The water-activity-based ice nucleation theory by Koop et al. (2000) describes the dependence of the freezing temperature depression on the water activity (aw) of the solution, regardless of the solute nature. Figure 6 presents the theoretical freezing and melting temperature curves from Koop et al. (2000) with homogeneous ice nucleation results measured in WISDOM, for four solutions with atmospheric relevance. Water activities for NaCl, ammonium sulfate (AS), glucose and levoglucosan mixtures were derived from the AIM model and were corrected for glucose and levoglucosan, for which water activity is temperature dependent (Zobrist et al., 2008; Knopf and Lopez, 2009). The experiments were conducted at 1 K min−1 for 40 and 100 µm droplet diameters. The results follow the theoretical curves of the water-activity-based ice nucleation, and the dependence of the homogeneous freezing on the droplet volume is as expected (Hoffer, 1961; Kuan-Ting and Wood, 2016) as the curve of the smaller diameter droplets (green curve) is slightly colder compared with the larger volume droplets (dark green curve).

Figure 7Accumulated active site density spectra (ns) of K-feldspar and illite-NX particles as a function of temperature from validation experiments of immersion freezing in WISDOM. Frozen fraction values are represented by a color bar for a few surface area values that are exposed in 40 and 100 µm droplets. The dependence of the nucleation site density on the surface area is illustrated here. WISDOM uncertainties, propagated from surface area estimation and measured frozen fraction errors, are included within the size of the markers. For validation, previous immersion freezing measurements are also presented (Hiranuma et al., 2015 and Atkinson et al., 2013). T-binned data (1 C) normalized by the Brunauer–Emmett–Teller (BET) surface area from Hiranuma et al. (2015) are presented in the color squares only for wet suspension analysis Bielefeld Ice Nucleation ARraY (BINARY), red; Colorado State University Ice Spectrometer (CSU-IS), orange; Leeds Nucleation by Immersed Particles Instrument (Leeds-NIPI), purple; Mainz acoustic levitator (M-AL), green; Mainz vertical wind tunnel (M-WT), black; North Carolina State cold stage (NC State-CS), brown; and University of Colorado Raman microscope cold stage (CU-RMCS), blue.
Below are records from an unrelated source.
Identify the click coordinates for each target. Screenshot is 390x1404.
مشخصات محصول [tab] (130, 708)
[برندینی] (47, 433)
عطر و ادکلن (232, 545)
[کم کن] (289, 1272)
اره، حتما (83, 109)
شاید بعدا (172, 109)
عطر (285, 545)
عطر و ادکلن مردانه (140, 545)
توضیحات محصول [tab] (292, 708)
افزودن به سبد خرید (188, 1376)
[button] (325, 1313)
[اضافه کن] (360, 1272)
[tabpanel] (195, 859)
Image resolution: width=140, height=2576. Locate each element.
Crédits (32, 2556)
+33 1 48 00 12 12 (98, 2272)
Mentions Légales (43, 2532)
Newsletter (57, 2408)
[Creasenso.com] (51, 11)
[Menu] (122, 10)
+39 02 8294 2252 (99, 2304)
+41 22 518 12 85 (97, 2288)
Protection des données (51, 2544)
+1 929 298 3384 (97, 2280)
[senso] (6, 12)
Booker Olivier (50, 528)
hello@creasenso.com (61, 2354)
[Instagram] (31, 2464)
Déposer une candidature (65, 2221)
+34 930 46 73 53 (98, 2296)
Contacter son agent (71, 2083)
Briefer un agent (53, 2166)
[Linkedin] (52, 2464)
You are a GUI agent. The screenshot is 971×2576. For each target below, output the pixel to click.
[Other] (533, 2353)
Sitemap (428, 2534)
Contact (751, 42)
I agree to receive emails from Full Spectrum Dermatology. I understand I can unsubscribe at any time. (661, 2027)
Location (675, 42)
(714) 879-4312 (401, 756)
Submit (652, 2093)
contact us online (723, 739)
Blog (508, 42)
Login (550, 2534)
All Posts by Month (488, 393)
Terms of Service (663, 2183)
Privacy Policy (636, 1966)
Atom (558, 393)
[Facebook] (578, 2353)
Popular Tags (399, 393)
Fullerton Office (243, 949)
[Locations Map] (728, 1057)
The Hiranuma et al. (2015) log fit and ns (BET) parameterization are also presented.


Similar experiments were conducted for 0.1 wt % of Arizona test dust particles (ATD, Powder Technology Inc.) immersed in glucose solution droplets. The ATD particles facilitate the ice nucleation at warmer temperatures, in agreement with similar studies (Niedermeier et al., 2010; Hartmann et al., 2011), and the freezing depression follows the water-activity-based ice nucleation curves. Here, the dependence of the freezing point on the droplet volume is more pronounced, as the surface area of the immersed particles is higher; hence, they contain higher number of nucleation sites (Marcolli et al., 2007) as will be shown in the next section for two more types of dust.

Below 223 K, ice nucleation occurs at slightly lower temperatures than expected by the theoretical freezing curve. As the WISDOM temperature calibration is not valid in this temperature range, we cannot conclude if this is due to a change in the thermal conductivity of the device or an effect of the high concentration of the solute in the water.

Table 1Summary of immersion freezing experiments performed for WISDOM validation.

Download Print Version | Download XLSX

Figure 8Accumulated active site density spectra (ns) of ambient super-micron mineral dust particles collected in Israel during the Saharan dust event in 2017, for three different sampling stages of the micro-orifice uniform deposit impactor (MOUDI); D50 of 1, 1.8 and 3.2 µm.


3.5 Heterogeneous nucleation and ns spectra of INP in pure water

3.5.1 Standard dust powder

Heterogeneous freezing efficiencies of suspended mineral dusts K feldspar and illite NX in supercooled water droplets are presented in Fig. 7 and summarized in Table 1 and are compared to recent published data. The particles are suspended at different wt % and the frozen fraction of each suspension is derived as a function of temperature as represented by the color bar. To examine the freezing efficiency and compare the different mineral dust types, the results are normalized to the surface area within each droplet. Experiments were performed at 1 K min−1 for 40 and 100 µm droplet diameters. Suspension preparation and evaluation of the surface area are described in Appendix B.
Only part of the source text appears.